Stored items from a collection
BEGIN
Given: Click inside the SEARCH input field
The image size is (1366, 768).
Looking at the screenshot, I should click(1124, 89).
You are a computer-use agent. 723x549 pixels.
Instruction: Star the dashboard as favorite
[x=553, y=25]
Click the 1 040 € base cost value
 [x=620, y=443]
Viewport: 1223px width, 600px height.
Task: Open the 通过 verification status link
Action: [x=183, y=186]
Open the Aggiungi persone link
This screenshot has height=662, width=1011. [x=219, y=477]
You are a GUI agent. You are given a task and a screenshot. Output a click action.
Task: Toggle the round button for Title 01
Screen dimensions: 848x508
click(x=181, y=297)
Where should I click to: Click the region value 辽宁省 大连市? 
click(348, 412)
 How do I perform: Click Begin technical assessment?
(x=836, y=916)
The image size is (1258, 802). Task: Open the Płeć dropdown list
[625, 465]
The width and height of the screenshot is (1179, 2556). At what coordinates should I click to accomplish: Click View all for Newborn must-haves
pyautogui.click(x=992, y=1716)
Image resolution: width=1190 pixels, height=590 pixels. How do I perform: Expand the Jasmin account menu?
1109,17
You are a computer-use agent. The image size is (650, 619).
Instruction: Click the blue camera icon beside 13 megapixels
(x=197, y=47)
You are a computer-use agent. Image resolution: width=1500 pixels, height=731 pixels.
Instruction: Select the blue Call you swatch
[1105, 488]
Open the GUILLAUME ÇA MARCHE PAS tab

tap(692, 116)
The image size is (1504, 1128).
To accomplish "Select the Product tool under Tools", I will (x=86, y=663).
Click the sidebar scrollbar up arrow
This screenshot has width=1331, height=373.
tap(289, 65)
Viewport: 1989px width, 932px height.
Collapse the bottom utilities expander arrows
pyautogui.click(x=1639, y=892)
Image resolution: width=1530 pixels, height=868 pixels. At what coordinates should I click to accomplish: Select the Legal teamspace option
END
The expected response reproduces all of the data precisely.

Task result:
Given: Click inside the SEARCH input field
The image size is (1366, 768).
Looking at the screenshot, I should click(1124, 89).
You are a computer-use agent. 723x549 pixels.
Instruction: Star the dashboard as favorite
[x=553, y=25]
Click the 1 040 € base cost value
 [x=620, y=443]
Viewport: 1223px width, 600px height.
Task: Open the 通过 verification status link
Action: [x=183, y=186]
Open the Aggiungi persone link
This screenshot has height=662, width=1011. [x=219, y=477]
You are a GUI agent. You are given a task and a screenshot. Output a click action.
Task: Toggle the round button for Title 01
Screen dimensions: 848x508
click(x=181, y=297)
Where should I click to: Click the region value 辽宁省 大连市? 
click(348, 412)
 How do I perform: Click Begin technical assessment?
(x=836, y=916)
The image size is (1258, 802). Task: Open the Płeć dropdown list
[625, 465]
The width and height of the screenshot is (1179, 2556). At what coordinates should I click to accomplish: Click View all for Newborn must-haves
pyautogui.click(x=992, y=1716)
Image resolution: width=1190 pixels, height=590 pixels. How do I perform: Expand the Jasmin account menu?
1109,17
You are a computer-use agent. The image size is (650, 619).
Instruction: Click the blue camera icon beside 13 megapixels
(x=197, y=47)
You are a computer-use agent. Image resolution: width=1500 pixels, height=731 pixels.
Instruction: Select the blue Call you swatch
[1105, 488]
Open the GUILLAUME ÇA MARCHE PAS tab

tap(692, 116)
The image size is (1504, 1128).
To accomplish "Select the Product tool under Tools", I will (x=86, y=663).
Click the sidebar scrollbar up arrow
This screenshot has width=1331, height=373.
tap(289, 65)
Viewport: 1989px width, 932px height.
Collapse the bottom utilities expander arrows
pyautogui.click(x=1639, y=892)
Image resolution: width=1530 pixels, height=868 pixels. At what coordinates should I click to accomplish: Select the Legal teamspace option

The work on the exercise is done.